# Loading data with PyTorch
In this notebook we will investigate a few different ways to handle data with PyTorch on Alvis.

## Using your own data
In many cases you have a dataset in mind that you've already acquired and are keeping in your home folder or perhaps more probable in a storage project.

In this section we will use the dataset in `data.tar.gz`, first let us take a look at it.

### The file tree
To see what is contained in a tar file the command `tar -tf my_tarfile.tar` is useful. However, we might want to specifically know some things about the directory structure and filenames. This is done in the below script.

In [None]:
%%bash
# This will find the directories and files that do not have names ending with .png
# and then count the number of files with names containing ".png" for each of these
echo " #Files   Path"
echo "=================="
for dir in $(tar --exclude="*.png" -tf data.tar.gz); do
    n_files=$(tar -tf data.tar.gz --wildcards "$dir*.png" | wc -l)
    printf "  %5s   %s\n" "$n_files" "$dir"
done

# List the 5 first and last png filenames in /data/1/
echo  # New line
echo " Typical filenames"
echo "==================="
tar -tf data.tar.gz --wildcards --no-anchored "data/1/*.png" | (head -n 5; echo "..."; tail -n 5)
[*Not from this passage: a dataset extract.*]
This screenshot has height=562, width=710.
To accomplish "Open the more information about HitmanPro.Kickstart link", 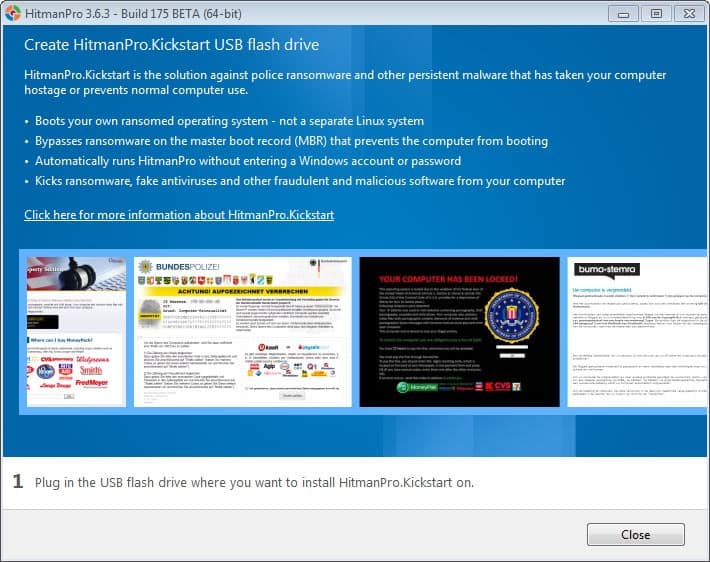I will click(x=179, y=215).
***NOTE:*** For this tar file there were "only" 60000 files, for archives that are much larger these operations will mean a significant FileIO and should be avoided as much as possible. If there is a README in connection with the dataset it is wise to take a look at it.

### Looking at some of the data
Now we know the file structure of the data. Let us now get acquainted with the data a bit.

First extract a small subset of the images.

In [None]:
%%bash
# Extract the first 49 files
tar -xvf data.tar.gz --wildcards "data/*/im-000[0-4]?.png"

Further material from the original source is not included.